BFMTV
Politique

Le statut pénal du président s'invite dans la campagne

BFMTV
par Thierry Lévêque PARIS (Reuters) - La condamnation de l'ancien président Jacques Chirac, sans précédent dans l'histoire de la République...

par Thierry Lévêque

PARIS (Reuters) - La condamnation de l'ancien président Jacques Chirac, sans précédent dans l'histoire de la République française, attise le débat sur la protection juridique accordée au chef de l'Etat, que la gauche veut alléger et la droite maintenir.

Jacques Chirac, 79 ans, a été condamné à deux ans de prison avec sursis dans une affaire de détournement de fonds publics remontant aux années 1990, quand il était maire de Paris. Le procès a été retardé par ses 12 années d'immunité à l'Elysée.

La gauche, les écologistes et le centriste François Bayrou estiment que ce dossier montre que l'immunité paralyse l'action judiciaire et ouvre la voie à des procès trop tardifs, la prescription étant suspendue pendant le passage à l'Elysée.

Ils regrettent que l'immunité permette au président de se maintenir en fonction même en cas d'accusations très graves.
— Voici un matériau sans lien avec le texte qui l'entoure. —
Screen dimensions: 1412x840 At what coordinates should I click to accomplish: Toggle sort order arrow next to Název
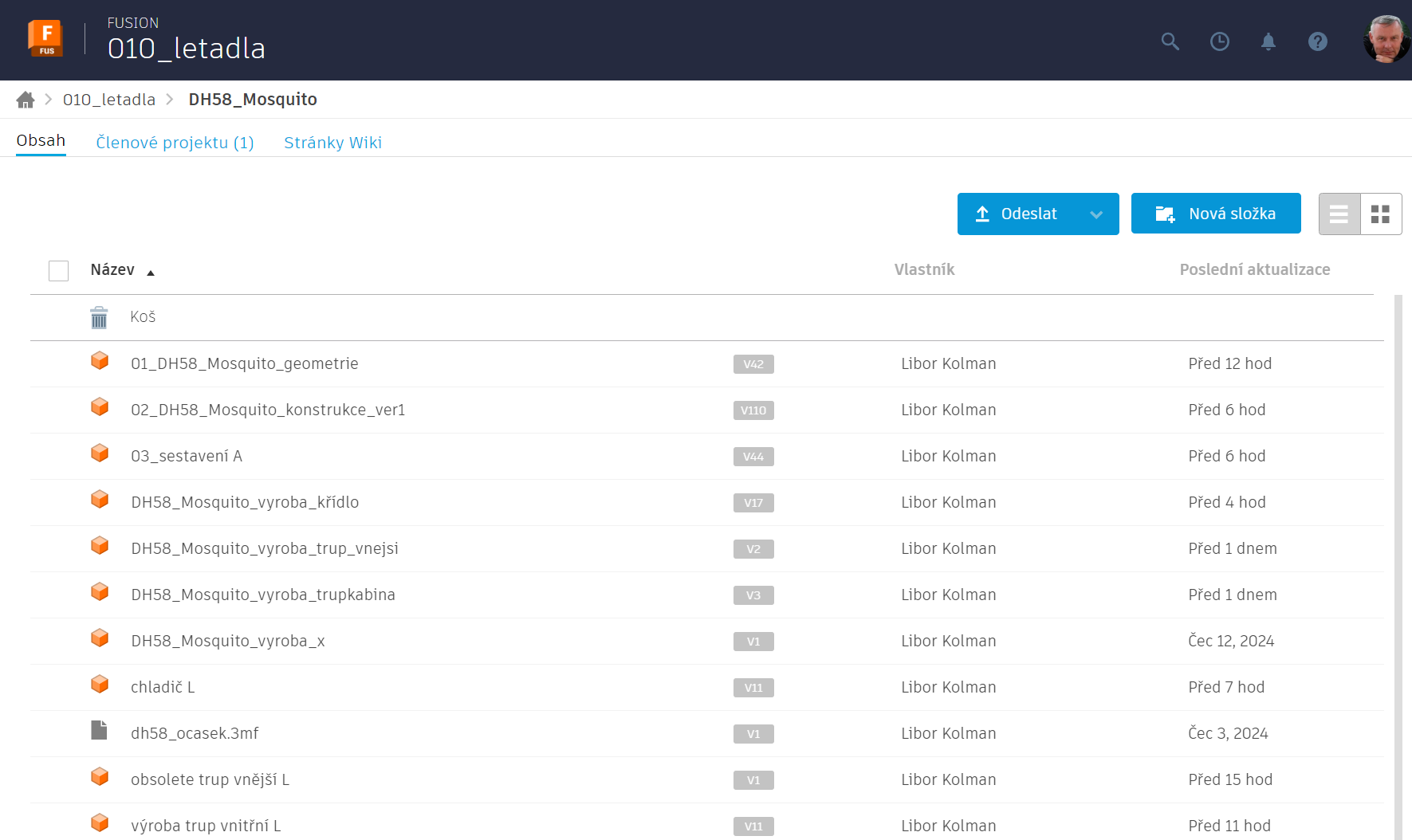click(x=151, y=273)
Le fondateur du Front national Jean-Marie Le Pen a estimé que la France avait été dirigée douze ans "par un délinquant".

Dans la première prise de position de la majorité sur le sujet, le ministre de l'Intérieur, Claude Guéant, très proche de Nicolas Sarkozy, a considéré vendredi que le procès Chirac montrait au contraire que le dispositif était pertinent.

"Cela n'est qu'un report dans le temps, il n'y a pas d'immunité. Je pense qu'il n'y a pas besoin (de toucher au statut du chef de l'Etat)", a-t-il dit.

Si la justice faisait son travail pendant l'exercice du mandat, cela gênerait le président dans l'exercice de ses fonctions, a conclu le ministre de l'Intérieur.

L'argument souvent avancé par les partisans de ce système est en effet que le chef de l'Etat doit être protégé de procédures fantaisistes.

UN "FILTRE" PROPOSÉ PAR LA GAUCHE

Venue d'une décision du Conseil constitutionnel présidé par le socialiste Roland Dumas en 1999, confirmée par la Cour de cassation en 2001, la règle actuelle, introduite dans la Constitution par Jacques Chirac en 2007, veut que le chef de l'Etat en exercice ne peut être ni mis en examen, ni interrogé comme témoin dans aucune affaire.

Cette immunité est valable au plan pénal, mais aussi civil et administratif, si bien qu'en théorie le président peut par exemple refuser un divorce ou copier en toute impunité un ouvrage déjà publié. Un récent arrêt de la cour d'appel de Paris dans l'affaire des sondages de l'Elysée tend par ailleurs à étendre l'immunité à ses collaborateurs.

Un dispositif censé permettre la destitution du chef de l'Etat dans des cas extrêmes, avec une procédure compliquée passant par les deux assemblées, a été voté dans cette réforme constitutionnelle.

La commission des Lois de l'Assemblée nationale a adopté le 16 novembre un projet de loi qui institue une procédure de destitution déjà adopté par le Sénat à gauche. Ce projet de loi sera examiné par les députés le 17 janvier, l'Assemblée devant se prononcer le lendemain sur l'ensemble du texte.

Mais il est pour l'instant impossible d'engager la responsabilité du président même s'il était mis en cause pour des faits très lourds.

Le candidat socialiste à la présidentielle, François Hollande, propose un dispositif nouveau détaillé vendredi par Manuel Valls, responsable de la communication de la campagne.

Une instance qui servirait de "filtre" pour éviter les procédures fantaisistes serait mise en place, a-t-il dit sur BFM TV. "Il faut la mise en place d'une commission composée de juges indépendants (...) Il faut changer le statut pénal du chef de l'Etat, personne ne peut être protégé", a-t-il dit.

Un dispositif similaire existe en Italie et il a permis l'engagement de poursuites contre Silvio Berlusconi alors qu'il dirigeait le gouvernement.

La condamnation de Jacques Chirac, définitive puisqu'il ne fera pas appel, a par ailleurs soulevé une autre controverse sur son maintien comme membre de droit du Conseil constitutionnel.

La candidate écologiste à la présidentielle, Eva Joly, estime qu'il n'est pas suffisant de s'être mis en réserve depuis le procès sans siéger, puisqu'à ses yeux une telle condamnation est incompatible avec la conservation du mandat.

Claude Guéant a cependant jugé vendredi que la question d'une démission ne se posait pas.